## Suas instruções
Dê sequência ao trecho abaixo sobre a apelação do INSS contra a sentença que afastou a cobrança de valores do LOAS, a partir da última frase apresentada.
── Trecho do texto
A sentença de primeiro grau (ID 248993274, fls. 103 a 110) JULGOU PARCIALMENTE PROCEDENTE julgou parcialmente procedente o pedido, afastando a cobrança dos valores recebidos de boa-fé, mas deixando de reestabelecer o LOAs.
O INSS interpôs recurso de apelação sustentando que: (i) houve concessão indevida do benefício; (ii) é devida a restituição ao Erário, independentemente de boa-fé no seu recebimento; (iii) O caráter alimentar do benefício pago também não justifica a impossibilidade de processamento dos descontos. Prequestionou para fins de interposição de recursos especial e extraordinário.
A parte autora apresentou contrarrazões aduzindo que agiram de boa-fé e que as verbas tiveram natureza alimentar, devendo ser afastada a cobrança dos valores recebidos.
O parquet manifestou-se contrário ao provimento do apelo, diante da boa-fé da parte autora e natureza alimentar dos proventos.
Os autos foram remetidos a esta E. Corte Regional.
É O RELATÓRIO.
────
── Registros de dados
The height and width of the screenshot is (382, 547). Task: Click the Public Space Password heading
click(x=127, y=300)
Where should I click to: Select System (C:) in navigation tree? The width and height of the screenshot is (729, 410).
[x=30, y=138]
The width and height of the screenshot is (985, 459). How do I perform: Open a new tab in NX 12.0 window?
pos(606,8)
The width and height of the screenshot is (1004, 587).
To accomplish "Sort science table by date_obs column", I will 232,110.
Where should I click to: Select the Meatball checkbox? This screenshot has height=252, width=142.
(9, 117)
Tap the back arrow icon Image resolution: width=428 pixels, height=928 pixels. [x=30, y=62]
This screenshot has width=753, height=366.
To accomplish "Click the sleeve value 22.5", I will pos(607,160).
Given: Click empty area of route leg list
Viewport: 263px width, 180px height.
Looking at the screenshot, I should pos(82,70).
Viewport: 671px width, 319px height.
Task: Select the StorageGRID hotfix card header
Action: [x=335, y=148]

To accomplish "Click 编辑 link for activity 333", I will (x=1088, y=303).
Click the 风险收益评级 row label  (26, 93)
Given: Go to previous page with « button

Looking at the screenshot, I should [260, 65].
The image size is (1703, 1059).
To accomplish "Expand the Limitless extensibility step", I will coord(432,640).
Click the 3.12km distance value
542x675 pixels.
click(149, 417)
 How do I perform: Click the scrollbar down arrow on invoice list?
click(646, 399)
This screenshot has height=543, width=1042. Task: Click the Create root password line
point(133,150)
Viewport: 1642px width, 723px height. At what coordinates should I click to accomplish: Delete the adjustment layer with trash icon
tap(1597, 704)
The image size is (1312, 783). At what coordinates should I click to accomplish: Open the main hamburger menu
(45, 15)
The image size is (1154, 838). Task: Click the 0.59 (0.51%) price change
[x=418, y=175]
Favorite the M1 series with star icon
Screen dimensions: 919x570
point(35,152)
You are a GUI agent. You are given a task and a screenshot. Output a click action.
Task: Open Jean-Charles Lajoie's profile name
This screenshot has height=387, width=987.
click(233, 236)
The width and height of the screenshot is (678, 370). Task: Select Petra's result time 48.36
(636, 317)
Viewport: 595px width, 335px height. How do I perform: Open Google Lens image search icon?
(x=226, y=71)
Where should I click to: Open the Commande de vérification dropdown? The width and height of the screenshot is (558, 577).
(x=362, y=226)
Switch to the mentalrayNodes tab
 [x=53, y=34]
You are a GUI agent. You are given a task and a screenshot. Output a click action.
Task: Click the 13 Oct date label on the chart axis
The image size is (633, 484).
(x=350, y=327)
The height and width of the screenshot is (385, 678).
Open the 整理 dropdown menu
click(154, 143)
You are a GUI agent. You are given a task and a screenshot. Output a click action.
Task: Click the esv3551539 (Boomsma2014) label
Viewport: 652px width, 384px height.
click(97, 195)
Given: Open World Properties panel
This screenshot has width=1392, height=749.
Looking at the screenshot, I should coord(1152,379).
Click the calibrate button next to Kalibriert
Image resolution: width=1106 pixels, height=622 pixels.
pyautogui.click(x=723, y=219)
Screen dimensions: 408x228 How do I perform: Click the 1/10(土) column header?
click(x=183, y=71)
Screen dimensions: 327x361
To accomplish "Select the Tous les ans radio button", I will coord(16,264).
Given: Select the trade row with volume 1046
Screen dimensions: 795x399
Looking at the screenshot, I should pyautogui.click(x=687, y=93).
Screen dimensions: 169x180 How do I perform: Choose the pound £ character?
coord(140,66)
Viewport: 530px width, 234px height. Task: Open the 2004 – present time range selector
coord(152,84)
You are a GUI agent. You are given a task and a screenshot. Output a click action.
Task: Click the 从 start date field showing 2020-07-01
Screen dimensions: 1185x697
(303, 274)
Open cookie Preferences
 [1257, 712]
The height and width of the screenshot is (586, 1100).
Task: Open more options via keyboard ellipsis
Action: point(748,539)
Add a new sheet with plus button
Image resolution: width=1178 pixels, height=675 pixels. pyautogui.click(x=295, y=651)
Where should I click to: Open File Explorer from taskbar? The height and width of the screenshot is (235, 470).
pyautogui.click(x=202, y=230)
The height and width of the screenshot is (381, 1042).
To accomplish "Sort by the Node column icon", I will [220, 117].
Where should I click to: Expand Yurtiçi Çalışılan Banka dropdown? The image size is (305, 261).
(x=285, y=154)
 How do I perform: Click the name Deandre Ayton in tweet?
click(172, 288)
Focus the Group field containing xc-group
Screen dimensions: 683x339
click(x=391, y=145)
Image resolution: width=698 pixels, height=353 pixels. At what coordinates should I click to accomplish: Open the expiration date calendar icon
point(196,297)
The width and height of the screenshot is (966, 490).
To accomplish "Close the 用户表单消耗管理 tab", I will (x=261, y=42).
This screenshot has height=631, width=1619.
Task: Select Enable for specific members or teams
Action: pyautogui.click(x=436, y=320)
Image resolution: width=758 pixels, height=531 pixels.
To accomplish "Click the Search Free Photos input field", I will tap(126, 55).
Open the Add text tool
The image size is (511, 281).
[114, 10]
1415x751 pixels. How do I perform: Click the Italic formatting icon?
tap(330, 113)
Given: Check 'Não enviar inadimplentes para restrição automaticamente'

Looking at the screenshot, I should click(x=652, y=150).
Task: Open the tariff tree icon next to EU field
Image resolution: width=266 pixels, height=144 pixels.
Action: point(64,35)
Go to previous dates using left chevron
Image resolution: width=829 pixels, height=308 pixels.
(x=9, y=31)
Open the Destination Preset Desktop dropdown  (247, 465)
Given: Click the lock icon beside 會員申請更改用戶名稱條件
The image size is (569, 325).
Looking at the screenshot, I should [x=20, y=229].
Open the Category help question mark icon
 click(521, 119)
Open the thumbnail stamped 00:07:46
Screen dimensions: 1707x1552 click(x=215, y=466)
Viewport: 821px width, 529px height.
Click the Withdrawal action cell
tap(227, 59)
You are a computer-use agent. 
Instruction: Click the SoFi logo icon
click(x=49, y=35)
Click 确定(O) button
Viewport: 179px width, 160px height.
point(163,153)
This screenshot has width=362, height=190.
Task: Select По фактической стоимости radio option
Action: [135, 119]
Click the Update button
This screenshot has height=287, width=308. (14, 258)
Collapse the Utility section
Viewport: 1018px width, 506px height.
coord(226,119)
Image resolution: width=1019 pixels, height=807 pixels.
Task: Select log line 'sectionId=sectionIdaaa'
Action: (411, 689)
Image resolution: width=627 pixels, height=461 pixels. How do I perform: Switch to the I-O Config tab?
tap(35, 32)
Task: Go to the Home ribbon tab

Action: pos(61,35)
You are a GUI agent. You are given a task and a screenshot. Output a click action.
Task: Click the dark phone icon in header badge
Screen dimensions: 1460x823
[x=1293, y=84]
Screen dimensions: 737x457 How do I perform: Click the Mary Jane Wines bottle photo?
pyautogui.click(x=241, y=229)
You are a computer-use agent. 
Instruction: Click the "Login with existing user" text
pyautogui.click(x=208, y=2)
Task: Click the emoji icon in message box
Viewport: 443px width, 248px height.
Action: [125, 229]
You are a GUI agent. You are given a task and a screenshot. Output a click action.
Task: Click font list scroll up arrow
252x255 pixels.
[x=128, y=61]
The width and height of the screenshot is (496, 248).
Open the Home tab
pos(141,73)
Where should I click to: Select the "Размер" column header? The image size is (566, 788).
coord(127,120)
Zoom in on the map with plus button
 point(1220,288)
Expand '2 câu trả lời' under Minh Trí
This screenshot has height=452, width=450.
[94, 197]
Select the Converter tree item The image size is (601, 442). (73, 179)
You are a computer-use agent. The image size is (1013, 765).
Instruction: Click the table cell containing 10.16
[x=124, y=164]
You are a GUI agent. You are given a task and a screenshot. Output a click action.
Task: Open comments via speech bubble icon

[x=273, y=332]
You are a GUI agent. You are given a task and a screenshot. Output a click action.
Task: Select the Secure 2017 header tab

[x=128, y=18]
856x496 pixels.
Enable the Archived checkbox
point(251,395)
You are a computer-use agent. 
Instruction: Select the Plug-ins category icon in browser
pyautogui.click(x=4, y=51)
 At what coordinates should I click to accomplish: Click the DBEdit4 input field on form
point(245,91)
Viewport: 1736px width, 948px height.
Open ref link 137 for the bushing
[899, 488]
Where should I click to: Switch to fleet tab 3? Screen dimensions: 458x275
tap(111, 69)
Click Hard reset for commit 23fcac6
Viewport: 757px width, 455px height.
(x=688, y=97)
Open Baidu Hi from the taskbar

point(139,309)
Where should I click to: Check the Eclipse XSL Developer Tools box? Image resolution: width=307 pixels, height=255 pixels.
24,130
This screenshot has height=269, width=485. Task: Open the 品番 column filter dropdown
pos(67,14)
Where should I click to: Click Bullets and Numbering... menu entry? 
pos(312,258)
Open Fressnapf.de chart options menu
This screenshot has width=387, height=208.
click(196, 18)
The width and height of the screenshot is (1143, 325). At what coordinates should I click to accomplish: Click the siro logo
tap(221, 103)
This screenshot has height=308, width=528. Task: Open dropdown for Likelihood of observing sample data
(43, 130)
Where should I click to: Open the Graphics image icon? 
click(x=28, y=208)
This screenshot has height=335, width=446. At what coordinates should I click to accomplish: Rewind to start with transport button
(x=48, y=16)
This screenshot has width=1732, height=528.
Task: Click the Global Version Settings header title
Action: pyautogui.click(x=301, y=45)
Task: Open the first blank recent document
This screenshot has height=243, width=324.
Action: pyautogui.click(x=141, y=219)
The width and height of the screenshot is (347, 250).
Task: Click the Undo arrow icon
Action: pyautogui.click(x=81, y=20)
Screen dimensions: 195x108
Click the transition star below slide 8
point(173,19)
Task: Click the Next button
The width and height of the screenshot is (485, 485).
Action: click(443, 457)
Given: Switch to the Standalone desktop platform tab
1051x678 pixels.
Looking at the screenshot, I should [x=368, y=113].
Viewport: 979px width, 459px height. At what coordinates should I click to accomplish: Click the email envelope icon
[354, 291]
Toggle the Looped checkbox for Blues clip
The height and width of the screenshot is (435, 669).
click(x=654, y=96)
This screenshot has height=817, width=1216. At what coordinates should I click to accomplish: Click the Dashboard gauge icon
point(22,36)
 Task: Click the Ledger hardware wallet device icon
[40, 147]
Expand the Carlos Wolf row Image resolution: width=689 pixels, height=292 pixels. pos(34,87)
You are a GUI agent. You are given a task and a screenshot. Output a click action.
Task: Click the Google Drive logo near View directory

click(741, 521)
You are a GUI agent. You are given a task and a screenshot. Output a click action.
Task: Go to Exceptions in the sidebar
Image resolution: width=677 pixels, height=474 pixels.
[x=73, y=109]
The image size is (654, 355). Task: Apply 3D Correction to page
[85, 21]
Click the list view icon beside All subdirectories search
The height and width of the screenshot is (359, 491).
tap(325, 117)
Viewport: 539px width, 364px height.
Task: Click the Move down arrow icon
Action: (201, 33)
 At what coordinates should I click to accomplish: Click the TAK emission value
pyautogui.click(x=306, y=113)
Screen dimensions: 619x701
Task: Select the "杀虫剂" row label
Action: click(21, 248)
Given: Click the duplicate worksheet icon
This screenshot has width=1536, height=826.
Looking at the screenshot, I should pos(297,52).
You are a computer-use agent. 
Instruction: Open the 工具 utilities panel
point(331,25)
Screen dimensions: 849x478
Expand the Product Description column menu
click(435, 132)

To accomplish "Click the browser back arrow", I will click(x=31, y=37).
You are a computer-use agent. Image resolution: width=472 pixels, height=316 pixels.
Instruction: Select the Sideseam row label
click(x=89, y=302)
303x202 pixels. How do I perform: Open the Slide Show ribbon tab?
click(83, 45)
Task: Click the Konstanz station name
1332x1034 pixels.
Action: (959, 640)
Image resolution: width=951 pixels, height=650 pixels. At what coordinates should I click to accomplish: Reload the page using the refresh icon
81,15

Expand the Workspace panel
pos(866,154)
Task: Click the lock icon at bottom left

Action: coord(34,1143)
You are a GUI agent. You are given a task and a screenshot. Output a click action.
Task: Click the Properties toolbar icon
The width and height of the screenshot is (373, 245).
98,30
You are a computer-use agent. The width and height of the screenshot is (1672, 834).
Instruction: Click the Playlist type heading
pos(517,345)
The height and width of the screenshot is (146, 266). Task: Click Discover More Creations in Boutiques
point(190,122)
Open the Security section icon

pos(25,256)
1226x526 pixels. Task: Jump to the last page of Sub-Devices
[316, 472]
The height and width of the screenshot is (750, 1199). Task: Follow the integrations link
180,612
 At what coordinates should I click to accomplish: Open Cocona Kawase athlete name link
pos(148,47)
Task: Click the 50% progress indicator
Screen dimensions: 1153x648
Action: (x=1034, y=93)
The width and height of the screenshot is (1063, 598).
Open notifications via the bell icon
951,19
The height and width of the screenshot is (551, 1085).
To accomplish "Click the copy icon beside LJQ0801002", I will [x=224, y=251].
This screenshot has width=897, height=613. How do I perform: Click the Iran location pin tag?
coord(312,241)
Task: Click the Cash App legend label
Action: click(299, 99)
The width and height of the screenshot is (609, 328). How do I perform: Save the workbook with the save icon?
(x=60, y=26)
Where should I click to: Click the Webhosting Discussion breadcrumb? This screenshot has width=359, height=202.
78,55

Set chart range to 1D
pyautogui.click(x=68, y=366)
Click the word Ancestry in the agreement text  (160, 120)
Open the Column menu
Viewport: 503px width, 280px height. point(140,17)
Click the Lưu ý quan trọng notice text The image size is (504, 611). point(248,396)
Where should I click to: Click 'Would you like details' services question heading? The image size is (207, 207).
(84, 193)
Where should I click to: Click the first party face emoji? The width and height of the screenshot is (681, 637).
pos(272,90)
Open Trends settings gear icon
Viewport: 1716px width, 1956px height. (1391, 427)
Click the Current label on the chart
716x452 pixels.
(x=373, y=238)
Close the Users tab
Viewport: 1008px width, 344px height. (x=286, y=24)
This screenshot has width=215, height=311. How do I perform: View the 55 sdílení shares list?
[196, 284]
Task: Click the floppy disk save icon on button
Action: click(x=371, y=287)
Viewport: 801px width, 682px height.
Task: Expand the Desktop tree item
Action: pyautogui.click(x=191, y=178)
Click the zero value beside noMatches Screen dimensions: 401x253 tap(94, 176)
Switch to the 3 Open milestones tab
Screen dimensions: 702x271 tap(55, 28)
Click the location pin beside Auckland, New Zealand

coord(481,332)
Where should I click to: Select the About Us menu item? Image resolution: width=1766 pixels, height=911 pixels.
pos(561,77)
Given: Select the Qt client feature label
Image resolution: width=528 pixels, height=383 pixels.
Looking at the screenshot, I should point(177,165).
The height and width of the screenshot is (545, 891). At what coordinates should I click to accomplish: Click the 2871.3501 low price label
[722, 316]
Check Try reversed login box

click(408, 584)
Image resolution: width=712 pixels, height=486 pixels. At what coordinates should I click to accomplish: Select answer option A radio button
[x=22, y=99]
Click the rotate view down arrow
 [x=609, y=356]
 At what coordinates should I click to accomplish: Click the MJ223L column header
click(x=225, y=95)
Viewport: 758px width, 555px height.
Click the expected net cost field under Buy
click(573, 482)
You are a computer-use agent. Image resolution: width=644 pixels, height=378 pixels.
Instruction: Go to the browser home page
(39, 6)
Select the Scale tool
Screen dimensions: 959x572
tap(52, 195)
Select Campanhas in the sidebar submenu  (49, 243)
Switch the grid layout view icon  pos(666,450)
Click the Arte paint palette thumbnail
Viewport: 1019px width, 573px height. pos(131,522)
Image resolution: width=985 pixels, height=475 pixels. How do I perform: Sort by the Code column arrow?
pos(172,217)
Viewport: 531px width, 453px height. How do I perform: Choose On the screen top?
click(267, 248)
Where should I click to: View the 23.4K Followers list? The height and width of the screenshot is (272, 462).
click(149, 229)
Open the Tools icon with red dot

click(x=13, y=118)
────
## Resposta do exercício
9ª Turma
APELAÇÃO CÍVEL (198) Nº 0006957-48.2015.4.03.6183
RELATOR: Gab. 30 - DES. FED. CRISTINA MELO
APELANTE: INSTITUTO NACIONAL DO SEGURO SOCIAL - INSS
APELADO: JANETE PRADO CIBOTO
Advogado do(a) APELADO: PAULO AUGUSTO DE LIMA CEZAR - SP166039-A
OUTROS PARTICIPANTES:
V O T O
A EXCELENTÍSSIMA DESEMBARGADORA FEDERAL CRISTINA MELO: Tempestivo o recurso e presentes os demais requisitos de admissibilidade, passa-se ao exame das insurgências propriamente ditas, considerando-se a matéria objeto de devolução.
DO BENEFÍCIO ASSISTENCIAL
O benefício assistencial em tela encontra previsão no artigo 203, inciso V, da Constituição Federal e no artigo 20 da Lei 8.742/93.
Consoante regra do art. 203, inciso V, da CF, a assistência social será prestada à pessoa portadora de deficiência e ao idoso que comprovem "não possuir meios de prover a própria manutenção ou de tê-la provida por sua família".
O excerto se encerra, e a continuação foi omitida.